The fund has been used to balance budgets and backfill a shorted state school aid fund, though the 2019 Legislature saw many proposals from lawmakers and Gov. Doug Burgum, which were either defeated or funded otherwise. 

Schmidt expressed concerns for cities and counties determining their future budgets, given what the deposit signals.

"They're going to see a reduction in sales tax revenue. They're going to see a reduction in oil revenue, for those entities that are in oil-producing counties," Schmidt said. "It's really hard for everyone to put a finger on it."

The Legacy and Budget Stabilization Fund Advisory Board, comprising state lawmakers and officials who help guide the funds, is set to meet Wednesday for a status update on the funds. Chairman Rep. Keith Kempenich, R-Bowman, said the low deposit was expected.

"It obviously doesn't build the fund, but this is a long-term investment, so that's how we approach this," he said.

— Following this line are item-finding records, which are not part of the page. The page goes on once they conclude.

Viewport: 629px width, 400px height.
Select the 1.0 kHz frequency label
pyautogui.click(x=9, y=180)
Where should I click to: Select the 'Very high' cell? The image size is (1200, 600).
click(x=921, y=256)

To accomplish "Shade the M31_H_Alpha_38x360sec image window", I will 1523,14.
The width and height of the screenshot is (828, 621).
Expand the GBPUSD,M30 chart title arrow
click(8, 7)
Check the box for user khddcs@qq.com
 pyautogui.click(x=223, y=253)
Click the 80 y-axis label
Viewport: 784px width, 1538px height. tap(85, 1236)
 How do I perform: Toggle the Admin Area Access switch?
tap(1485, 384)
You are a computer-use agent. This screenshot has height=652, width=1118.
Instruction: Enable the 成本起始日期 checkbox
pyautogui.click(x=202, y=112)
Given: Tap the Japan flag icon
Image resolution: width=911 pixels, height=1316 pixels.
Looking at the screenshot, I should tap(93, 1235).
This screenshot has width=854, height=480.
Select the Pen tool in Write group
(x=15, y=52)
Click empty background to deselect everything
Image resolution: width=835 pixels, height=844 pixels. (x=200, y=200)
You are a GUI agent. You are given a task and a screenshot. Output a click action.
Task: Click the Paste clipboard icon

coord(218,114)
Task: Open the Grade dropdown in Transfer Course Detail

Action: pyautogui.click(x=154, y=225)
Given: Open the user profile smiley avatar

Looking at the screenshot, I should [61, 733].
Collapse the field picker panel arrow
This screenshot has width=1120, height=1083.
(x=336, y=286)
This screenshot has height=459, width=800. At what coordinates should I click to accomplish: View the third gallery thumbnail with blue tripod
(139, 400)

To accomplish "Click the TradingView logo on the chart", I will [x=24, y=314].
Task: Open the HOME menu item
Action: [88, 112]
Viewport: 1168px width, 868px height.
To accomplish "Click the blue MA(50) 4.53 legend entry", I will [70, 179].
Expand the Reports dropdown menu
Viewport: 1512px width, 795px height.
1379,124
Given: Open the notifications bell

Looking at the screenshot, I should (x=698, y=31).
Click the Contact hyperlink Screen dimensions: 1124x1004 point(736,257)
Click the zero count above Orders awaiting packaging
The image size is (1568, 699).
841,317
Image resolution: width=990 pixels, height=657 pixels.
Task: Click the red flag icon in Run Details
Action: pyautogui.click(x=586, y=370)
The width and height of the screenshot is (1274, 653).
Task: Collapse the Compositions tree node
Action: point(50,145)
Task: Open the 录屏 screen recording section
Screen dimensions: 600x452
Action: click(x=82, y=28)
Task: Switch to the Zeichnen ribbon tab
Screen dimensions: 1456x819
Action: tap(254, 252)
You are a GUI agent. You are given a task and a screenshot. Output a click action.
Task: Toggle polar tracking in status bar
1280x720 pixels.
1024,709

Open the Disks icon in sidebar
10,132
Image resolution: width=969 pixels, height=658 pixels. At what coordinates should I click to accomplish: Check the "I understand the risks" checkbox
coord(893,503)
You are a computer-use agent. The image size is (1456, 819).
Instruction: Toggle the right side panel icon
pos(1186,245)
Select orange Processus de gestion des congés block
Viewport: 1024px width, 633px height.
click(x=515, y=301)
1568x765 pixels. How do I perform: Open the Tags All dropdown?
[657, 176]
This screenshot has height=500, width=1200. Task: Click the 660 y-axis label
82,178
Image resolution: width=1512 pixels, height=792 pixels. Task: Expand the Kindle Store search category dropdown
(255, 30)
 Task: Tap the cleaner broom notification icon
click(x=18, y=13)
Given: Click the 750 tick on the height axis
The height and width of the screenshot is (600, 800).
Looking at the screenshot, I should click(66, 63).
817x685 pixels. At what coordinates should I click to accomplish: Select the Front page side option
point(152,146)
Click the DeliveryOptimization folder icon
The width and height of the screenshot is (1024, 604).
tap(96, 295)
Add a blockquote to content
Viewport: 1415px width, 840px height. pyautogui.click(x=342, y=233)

The Legacy Fund already had been hit amid the pandemic. State Retirement and Investment Office Executive Director Dave Hunter said the fund held nearly $7 billion before it lost $880 million in the first quarter due to sinking equity markets. The fund recovered about half that loss due to positive April activity.

The Legislature's interim Legacy Fund Earnings Committee is figuring a metric for using earnings of the fund, which have drawn interest among state lawmakers for special projects, reinvesting in the fund and other uses. The fund generated more than $455 million in earnings in the state's 2017-19 budget cycle.